Text shown
=== Begin Enclosure ===

I feel sad for you. You don't feel safe at home, or in your relationship with Spitfire.
So there I was, feeling like I was basically Spitfire's friend/roomate who sleeps in the same room and pays for everything.
Sounds like you are.
Spitfire doesn't feel emotionally secure and safe with me. She needs that strong emotional security in a partner to have that sexual drive.
Spitfire also does not provide YOU with emotional safety. Screaming in your face she wanted a divorce in front of the kids 2 days before Christmas and you wholeheartedly agreeing. Then stormed out and went to Bashir's house. Then came back that she loves you and wants marriage counseling.
Up and down and all around everywhere here.
Towards the end the dude asks me what I want out of life. Spitfire very accurately says "he can't answer that question. He doesn't know."
Spitfire jumps in to answer
for you rather than giving you your fair space in therapy? You don't get to be safe there either?
When worded as "what are you working towards" an answer comes to mind. I work my ass off so that one day I can live somewhere nice where I can finally relax and feel safe.
So basically you don't feel safe at home or in the relationship with Spitfire? Just have trouble saying it "out loud?"
I'm super shitty about setting and enforcing my boundaries. It takes monumental effort for me to express my desires and needs.
Cuz you aren't safe here and any sign of you being authentic and real will get mowed down?
Finally I said to myself, I'm allowed to be mad and by 2 I'd worked up the courage to tell her how I felt. I shot her a message on Facebook figuring it'd give her a chance to absorb it so I didn't trigger her as soon as she walked through the door. I told her I was annoyed and that I felt taken advantage of. No answer. Not seen. No I'm shaking. I'm nervous and scared because I assumed it popped up and she saw enough to get pissed and annoyed. I start shaking.
Read that again.
You have to
convince yourself it is ok to be mad you got stuck with the kid care. But you are preparing for the blow up. You aren't safe here expressing how you really feel.

=== End Enclosure ===

Extracted information

=== Begin Enclosure ===

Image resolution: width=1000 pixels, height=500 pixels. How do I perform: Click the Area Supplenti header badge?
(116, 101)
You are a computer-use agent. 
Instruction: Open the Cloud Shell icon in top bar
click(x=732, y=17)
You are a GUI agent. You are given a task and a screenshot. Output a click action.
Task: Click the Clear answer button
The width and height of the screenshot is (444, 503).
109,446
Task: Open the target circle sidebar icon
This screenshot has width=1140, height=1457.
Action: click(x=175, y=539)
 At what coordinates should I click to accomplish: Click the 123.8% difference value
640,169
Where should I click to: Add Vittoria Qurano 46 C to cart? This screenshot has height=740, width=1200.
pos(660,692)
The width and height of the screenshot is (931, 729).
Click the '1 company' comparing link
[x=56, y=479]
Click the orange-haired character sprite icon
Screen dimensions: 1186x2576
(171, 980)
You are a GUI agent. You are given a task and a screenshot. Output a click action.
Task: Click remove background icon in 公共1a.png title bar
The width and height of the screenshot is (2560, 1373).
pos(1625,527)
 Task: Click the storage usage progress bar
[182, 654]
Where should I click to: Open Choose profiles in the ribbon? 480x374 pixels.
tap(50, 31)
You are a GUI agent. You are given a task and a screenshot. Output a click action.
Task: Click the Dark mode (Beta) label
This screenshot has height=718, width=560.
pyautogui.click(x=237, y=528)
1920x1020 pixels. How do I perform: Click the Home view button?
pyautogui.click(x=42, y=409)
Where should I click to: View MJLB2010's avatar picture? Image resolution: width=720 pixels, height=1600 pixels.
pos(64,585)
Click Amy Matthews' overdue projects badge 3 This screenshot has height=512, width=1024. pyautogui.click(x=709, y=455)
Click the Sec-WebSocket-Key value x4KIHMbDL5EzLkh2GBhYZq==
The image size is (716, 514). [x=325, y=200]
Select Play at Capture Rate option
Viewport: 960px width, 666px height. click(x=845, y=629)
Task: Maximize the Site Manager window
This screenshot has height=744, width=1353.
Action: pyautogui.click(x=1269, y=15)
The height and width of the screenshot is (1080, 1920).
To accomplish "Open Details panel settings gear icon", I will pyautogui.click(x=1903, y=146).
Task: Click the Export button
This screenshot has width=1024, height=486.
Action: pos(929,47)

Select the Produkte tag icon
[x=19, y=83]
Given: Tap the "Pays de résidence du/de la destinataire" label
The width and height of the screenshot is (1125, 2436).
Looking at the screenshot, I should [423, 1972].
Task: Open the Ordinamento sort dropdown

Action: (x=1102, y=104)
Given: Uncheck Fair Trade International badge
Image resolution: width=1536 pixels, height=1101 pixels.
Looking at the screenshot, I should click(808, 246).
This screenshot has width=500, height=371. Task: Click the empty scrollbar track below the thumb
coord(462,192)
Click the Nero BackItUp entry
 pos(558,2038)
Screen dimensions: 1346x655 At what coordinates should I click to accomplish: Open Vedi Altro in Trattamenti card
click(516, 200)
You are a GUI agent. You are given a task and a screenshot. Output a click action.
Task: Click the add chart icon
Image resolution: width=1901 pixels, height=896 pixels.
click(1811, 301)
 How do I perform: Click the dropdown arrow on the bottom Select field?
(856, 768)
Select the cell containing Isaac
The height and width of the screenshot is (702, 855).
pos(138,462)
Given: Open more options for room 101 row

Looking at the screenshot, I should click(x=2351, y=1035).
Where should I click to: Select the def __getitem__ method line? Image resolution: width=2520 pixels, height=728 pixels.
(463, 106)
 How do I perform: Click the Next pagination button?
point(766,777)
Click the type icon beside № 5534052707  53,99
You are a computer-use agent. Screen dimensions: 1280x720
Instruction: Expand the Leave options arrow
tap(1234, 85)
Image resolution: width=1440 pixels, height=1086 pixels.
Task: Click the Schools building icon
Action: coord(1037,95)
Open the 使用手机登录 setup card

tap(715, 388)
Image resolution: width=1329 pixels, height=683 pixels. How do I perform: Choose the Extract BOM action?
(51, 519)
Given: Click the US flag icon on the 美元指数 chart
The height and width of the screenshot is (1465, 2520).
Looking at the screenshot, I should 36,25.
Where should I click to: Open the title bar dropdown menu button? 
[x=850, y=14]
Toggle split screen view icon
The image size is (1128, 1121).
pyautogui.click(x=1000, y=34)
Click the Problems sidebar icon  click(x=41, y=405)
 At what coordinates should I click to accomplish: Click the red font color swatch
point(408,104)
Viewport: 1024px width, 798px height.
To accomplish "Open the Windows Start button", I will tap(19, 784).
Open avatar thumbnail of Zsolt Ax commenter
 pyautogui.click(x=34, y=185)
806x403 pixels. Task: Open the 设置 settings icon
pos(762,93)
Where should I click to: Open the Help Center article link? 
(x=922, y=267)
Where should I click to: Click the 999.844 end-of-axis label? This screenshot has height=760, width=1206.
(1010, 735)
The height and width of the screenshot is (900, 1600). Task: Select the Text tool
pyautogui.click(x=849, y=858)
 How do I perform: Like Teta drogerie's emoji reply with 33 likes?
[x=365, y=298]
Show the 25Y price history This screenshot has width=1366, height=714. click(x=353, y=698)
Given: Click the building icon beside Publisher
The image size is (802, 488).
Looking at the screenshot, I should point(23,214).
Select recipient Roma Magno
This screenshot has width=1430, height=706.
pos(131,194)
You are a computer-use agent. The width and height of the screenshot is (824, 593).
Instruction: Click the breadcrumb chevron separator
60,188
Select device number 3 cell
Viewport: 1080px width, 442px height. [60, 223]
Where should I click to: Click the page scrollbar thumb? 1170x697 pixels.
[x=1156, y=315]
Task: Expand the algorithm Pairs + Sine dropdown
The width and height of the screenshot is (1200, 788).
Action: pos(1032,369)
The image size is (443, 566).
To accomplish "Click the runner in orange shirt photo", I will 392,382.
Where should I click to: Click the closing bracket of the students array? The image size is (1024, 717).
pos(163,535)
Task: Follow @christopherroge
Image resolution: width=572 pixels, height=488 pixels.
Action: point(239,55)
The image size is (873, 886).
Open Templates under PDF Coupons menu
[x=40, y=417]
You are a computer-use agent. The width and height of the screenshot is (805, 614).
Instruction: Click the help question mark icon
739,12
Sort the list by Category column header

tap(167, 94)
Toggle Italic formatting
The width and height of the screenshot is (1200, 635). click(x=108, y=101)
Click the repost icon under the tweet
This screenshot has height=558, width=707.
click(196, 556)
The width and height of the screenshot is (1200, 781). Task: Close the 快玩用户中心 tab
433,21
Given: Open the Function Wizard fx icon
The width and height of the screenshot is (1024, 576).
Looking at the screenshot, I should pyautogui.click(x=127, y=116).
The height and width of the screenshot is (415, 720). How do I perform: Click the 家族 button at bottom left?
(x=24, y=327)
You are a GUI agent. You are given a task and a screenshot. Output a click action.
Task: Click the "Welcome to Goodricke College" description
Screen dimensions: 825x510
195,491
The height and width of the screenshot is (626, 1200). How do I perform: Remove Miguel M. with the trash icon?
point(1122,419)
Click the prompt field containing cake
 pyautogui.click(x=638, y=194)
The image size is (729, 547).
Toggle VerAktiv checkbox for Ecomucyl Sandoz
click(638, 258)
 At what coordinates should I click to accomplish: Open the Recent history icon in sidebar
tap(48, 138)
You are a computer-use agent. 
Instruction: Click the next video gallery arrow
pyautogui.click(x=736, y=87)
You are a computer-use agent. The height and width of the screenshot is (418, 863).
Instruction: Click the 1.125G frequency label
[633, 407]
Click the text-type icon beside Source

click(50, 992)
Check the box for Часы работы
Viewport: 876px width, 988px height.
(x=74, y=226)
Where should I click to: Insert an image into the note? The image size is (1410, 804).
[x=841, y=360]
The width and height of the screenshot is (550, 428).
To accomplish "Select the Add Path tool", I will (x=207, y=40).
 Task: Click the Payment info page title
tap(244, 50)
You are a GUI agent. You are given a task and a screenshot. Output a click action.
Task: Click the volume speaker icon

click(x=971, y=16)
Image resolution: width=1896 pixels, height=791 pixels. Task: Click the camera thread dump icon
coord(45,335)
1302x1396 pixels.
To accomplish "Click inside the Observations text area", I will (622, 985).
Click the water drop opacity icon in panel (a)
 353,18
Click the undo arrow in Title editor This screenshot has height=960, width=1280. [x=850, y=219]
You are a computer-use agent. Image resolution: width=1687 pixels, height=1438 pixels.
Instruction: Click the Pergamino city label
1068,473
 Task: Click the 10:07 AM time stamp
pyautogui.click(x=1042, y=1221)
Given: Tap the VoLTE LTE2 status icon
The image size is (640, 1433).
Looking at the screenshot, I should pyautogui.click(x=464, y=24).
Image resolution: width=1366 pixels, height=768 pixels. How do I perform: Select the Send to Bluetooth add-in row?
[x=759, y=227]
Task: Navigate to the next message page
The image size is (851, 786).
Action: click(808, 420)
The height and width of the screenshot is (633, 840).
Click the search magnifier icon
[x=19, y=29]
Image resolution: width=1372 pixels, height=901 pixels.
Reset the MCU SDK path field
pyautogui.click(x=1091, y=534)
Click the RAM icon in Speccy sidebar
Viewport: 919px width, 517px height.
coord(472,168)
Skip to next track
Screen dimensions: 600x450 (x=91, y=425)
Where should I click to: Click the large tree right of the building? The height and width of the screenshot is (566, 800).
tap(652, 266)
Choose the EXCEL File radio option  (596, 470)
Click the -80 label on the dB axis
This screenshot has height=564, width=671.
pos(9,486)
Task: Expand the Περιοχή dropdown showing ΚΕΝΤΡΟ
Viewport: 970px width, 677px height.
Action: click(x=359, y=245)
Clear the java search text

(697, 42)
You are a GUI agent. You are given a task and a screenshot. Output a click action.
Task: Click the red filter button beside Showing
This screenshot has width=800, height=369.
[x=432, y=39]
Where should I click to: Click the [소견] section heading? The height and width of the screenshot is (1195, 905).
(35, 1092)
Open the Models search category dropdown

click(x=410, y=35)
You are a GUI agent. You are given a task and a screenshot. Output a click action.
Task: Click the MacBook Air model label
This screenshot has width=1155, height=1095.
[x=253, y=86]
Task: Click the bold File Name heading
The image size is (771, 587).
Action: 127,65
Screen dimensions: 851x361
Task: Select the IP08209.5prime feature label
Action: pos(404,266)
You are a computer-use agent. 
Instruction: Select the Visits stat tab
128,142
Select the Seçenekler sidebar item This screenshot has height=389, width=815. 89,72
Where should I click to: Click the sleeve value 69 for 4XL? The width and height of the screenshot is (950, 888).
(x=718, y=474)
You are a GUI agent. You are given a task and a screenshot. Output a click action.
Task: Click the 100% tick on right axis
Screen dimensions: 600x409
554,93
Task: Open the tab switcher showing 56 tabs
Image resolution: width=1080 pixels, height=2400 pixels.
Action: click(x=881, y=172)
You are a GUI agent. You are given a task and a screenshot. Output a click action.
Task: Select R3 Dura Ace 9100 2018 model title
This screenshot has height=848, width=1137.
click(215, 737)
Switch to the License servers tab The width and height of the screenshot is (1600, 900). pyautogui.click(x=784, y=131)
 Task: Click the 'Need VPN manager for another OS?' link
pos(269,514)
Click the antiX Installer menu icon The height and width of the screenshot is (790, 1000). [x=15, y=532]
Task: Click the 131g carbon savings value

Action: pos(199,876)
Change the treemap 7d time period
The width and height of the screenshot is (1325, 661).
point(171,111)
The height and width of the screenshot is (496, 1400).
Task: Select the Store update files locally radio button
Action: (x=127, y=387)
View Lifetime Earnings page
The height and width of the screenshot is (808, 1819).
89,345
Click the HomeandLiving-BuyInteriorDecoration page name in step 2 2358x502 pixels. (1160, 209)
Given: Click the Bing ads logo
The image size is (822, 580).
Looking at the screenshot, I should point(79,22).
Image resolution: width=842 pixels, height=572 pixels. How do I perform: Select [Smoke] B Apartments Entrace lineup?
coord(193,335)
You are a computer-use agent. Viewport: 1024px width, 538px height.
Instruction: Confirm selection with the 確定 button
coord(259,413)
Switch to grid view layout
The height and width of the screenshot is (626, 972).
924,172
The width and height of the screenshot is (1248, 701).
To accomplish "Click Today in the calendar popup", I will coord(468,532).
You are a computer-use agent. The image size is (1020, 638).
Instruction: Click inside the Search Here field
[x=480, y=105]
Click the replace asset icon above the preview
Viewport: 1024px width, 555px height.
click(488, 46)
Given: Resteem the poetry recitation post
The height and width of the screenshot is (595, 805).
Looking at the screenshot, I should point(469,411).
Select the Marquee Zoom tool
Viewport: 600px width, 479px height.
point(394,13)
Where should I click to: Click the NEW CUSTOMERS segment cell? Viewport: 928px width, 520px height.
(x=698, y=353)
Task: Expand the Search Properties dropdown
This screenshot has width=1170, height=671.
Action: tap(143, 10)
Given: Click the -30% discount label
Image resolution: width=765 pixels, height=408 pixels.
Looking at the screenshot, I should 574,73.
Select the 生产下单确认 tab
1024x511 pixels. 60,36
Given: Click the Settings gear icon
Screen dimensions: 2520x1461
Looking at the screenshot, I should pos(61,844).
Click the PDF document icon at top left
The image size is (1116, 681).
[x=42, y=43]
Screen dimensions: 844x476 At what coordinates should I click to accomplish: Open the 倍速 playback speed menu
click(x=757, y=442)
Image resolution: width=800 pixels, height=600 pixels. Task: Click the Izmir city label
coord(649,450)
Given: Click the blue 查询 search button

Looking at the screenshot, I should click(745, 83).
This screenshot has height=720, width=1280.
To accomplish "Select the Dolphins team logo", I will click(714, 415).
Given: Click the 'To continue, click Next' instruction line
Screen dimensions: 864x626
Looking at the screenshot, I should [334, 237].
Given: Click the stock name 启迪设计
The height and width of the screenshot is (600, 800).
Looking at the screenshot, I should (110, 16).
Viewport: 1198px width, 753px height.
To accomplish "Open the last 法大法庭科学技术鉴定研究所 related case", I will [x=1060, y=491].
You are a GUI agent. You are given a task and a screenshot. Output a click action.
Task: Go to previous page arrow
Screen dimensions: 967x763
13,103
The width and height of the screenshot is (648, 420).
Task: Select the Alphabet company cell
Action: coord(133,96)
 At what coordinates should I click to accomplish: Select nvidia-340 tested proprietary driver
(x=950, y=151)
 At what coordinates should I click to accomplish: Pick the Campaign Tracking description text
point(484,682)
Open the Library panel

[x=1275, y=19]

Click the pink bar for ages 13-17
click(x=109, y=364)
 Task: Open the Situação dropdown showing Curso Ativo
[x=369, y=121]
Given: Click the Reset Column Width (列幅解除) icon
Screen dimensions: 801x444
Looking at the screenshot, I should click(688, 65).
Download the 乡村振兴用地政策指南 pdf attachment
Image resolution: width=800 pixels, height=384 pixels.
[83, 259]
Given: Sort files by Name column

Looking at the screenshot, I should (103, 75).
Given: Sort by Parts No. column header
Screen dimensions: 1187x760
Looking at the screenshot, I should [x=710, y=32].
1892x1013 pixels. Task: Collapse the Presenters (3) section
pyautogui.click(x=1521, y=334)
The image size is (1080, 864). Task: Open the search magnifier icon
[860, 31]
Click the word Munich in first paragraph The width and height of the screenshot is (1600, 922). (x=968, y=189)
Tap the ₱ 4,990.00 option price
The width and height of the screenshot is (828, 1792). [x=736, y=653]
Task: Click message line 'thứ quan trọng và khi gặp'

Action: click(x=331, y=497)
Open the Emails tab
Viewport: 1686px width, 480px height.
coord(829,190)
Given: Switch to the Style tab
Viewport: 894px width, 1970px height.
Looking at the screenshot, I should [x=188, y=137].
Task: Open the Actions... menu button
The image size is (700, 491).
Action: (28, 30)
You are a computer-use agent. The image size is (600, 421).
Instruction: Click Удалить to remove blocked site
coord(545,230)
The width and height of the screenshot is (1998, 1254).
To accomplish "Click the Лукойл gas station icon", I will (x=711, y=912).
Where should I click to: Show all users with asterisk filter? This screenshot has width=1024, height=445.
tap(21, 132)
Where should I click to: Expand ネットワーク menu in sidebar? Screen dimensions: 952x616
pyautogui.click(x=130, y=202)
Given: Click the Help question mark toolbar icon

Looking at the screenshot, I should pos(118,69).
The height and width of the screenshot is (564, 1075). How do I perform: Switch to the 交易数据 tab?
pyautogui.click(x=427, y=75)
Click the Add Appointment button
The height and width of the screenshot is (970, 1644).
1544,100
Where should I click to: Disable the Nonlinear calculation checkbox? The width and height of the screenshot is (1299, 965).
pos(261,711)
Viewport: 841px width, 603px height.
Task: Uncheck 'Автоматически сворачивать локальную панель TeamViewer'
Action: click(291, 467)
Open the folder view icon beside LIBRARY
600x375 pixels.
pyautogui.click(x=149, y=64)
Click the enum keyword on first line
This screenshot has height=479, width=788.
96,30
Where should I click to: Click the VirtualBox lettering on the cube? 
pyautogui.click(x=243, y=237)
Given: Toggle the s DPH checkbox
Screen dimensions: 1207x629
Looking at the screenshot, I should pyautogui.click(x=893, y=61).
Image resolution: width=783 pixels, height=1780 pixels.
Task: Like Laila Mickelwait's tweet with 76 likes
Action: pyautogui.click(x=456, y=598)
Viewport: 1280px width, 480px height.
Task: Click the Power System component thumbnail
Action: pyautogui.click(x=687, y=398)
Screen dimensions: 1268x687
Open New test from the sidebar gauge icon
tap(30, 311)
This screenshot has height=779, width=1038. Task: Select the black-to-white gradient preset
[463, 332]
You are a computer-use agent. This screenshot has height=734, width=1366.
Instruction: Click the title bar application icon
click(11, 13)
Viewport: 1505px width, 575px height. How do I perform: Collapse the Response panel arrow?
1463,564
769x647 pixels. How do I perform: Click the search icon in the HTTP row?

=== End Enclosure ===

Please answer these questions from the forum reply:
1. Where did Spitfire go after storming out?
2. On what site was the message about feeling taken advantage of sent?
3. What did "the dude" ask toward the end?
The items have no connection to the forum reply.

Result of the task
1. Bashir's house
2. Facebook
3. What the person wanted out of life